OToby Thain wrote:
Because it's clearly simpler to have a single bus
USB isn't a bus, it's a tree-topology network. Even if it was a bus,
almost all PCs made in the last five years or more actually have more
than one, rather than a single bus.
and lose the specialised connectors.
USB uses specialized connectors. They were invented specifically for
USB, and aren't used for anything else. (Or at least, they aren't
*supposed* to be used for anything else.) PS/2 actually used connectors
that were standardized well prior to their PS/2 adoption. So what
actually happened was that we moved from common connectors for PS/2 to
specialized connectors for USB.
Despite that, the use of specialized connectors for USB is probably a
win, as it somewhat reduces the incidence of clueless people plugging
things into the wrong connectors.
However, the original USB connectors were IMHO very poorly engineered.

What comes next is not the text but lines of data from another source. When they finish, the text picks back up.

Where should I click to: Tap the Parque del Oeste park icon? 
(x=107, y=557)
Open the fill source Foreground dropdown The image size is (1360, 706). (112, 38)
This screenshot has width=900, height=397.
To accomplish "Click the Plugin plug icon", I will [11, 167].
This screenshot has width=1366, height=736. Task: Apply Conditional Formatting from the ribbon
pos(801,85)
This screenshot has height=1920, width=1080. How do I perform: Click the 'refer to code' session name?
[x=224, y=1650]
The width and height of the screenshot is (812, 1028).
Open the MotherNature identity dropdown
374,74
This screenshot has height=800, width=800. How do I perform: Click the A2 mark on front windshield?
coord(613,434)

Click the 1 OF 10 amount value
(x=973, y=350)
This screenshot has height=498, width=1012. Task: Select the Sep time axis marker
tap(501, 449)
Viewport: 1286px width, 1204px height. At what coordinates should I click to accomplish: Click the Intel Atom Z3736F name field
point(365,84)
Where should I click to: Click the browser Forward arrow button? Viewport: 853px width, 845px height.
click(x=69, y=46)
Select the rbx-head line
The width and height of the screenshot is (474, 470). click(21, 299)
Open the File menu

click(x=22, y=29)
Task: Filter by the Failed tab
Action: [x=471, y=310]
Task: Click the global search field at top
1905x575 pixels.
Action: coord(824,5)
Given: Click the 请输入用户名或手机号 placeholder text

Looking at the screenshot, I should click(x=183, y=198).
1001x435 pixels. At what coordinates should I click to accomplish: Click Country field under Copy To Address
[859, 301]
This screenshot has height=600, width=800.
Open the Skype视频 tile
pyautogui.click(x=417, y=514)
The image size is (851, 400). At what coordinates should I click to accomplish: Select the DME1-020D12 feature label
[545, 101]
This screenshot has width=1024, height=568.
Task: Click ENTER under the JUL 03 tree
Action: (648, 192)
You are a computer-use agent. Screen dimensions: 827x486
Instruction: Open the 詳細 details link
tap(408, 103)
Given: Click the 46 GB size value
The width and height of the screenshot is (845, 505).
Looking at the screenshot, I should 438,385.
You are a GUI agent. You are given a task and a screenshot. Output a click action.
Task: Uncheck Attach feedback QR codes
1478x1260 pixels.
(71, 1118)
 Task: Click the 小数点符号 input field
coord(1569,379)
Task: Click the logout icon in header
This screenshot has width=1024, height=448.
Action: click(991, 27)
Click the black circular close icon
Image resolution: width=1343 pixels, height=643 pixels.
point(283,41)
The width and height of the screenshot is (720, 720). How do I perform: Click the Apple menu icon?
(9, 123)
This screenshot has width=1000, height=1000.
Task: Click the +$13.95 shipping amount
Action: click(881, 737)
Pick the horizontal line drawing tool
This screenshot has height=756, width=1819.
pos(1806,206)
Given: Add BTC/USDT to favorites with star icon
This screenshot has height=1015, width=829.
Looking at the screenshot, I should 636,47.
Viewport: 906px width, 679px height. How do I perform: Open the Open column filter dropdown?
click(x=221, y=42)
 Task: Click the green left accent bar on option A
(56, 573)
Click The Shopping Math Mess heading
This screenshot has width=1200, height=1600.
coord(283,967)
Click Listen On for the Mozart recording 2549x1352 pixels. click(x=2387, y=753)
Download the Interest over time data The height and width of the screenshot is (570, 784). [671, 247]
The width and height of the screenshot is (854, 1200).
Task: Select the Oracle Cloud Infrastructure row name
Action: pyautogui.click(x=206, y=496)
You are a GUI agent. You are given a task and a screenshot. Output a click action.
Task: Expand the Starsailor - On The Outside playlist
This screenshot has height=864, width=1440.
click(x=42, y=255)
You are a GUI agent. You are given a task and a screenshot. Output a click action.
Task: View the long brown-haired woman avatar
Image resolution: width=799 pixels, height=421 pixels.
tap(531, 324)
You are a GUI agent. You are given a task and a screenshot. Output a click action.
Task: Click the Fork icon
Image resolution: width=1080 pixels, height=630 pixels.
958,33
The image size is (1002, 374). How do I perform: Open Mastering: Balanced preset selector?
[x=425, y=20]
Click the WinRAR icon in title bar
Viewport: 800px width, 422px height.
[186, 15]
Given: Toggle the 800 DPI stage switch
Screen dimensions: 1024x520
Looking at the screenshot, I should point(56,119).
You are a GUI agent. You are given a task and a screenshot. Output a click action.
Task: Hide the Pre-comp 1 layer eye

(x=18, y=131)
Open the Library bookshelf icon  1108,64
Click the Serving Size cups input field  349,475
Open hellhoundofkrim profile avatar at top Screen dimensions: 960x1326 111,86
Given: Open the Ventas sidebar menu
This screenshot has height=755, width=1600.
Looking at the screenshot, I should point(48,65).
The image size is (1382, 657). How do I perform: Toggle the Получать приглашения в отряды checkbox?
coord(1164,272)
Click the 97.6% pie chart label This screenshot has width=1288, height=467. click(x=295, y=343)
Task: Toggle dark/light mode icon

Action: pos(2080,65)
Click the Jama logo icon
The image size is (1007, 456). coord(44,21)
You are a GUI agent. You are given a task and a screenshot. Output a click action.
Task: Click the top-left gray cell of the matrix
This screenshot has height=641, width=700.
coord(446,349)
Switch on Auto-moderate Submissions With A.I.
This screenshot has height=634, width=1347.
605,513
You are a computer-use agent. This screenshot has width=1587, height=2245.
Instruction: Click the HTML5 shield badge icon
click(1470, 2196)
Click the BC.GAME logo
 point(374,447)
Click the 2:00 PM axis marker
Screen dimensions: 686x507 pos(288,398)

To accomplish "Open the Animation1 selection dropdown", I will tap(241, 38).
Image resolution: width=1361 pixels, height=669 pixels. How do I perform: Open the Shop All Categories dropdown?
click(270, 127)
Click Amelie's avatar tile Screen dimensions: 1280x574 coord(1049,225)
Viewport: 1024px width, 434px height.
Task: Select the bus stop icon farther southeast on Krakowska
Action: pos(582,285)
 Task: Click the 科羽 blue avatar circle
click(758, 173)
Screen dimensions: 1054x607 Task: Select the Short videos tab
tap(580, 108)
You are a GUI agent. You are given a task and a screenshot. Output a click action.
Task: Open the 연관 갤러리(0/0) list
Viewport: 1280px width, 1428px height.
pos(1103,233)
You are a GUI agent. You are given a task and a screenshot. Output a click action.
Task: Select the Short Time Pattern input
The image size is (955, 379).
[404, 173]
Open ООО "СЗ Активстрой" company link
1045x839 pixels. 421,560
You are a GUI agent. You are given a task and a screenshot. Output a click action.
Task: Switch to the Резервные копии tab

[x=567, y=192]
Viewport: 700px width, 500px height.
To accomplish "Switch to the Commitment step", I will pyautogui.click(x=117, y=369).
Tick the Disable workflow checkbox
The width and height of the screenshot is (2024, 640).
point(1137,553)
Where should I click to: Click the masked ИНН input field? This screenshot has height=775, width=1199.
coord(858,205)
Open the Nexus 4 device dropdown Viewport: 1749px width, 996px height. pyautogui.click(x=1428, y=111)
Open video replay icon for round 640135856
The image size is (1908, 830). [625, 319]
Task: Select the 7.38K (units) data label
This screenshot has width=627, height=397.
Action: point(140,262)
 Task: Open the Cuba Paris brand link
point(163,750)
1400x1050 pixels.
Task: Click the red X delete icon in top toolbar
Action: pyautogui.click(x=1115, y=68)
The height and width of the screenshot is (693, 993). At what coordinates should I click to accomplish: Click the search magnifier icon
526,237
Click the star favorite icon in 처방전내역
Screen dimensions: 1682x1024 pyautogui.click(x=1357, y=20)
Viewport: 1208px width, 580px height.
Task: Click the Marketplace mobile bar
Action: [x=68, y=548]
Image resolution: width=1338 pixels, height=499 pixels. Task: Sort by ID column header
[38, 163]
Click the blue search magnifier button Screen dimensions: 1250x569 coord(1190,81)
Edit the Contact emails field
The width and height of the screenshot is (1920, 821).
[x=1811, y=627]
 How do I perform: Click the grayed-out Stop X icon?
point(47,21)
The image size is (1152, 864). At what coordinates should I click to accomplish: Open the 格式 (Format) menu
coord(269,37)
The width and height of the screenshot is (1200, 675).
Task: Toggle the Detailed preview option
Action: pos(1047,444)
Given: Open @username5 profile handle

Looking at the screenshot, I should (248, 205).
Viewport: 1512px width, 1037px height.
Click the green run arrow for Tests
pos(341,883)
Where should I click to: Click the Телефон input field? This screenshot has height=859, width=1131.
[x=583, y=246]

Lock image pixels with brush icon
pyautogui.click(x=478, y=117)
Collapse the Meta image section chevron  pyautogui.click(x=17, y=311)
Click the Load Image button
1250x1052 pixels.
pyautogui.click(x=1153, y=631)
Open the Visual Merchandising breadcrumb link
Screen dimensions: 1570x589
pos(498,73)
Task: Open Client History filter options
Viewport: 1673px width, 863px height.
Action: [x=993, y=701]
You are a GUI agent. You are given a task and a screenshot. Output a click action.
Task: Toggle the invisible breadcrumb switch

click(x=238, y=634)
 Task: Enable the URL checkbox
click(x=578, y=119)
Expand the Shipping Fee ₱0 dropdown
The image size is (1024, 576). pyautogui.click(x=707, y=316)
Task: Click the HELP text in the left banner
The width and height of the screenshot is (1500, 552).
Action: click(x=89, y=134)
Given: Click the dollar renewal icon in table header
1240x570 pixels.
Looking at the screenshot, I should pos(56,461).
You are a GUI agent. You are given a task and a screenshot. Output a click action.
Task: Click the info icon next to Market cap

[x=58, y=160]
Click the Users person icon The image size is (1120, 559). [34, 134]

It appears to me that they were designed by people who were not
experienced connector designers. I think the Mini and Micro connectors
are better engineered.
Additionally, isn't USB more electrically
forgiving than PS/2?
Yes, although there's not really any reason that a newer hot-pluggable
version of the AT/PS2 interface couldn't have been made. The connectors
would only have to have been changed slightly, and the incremental cost
would have been zero in the volumes that PCs are made.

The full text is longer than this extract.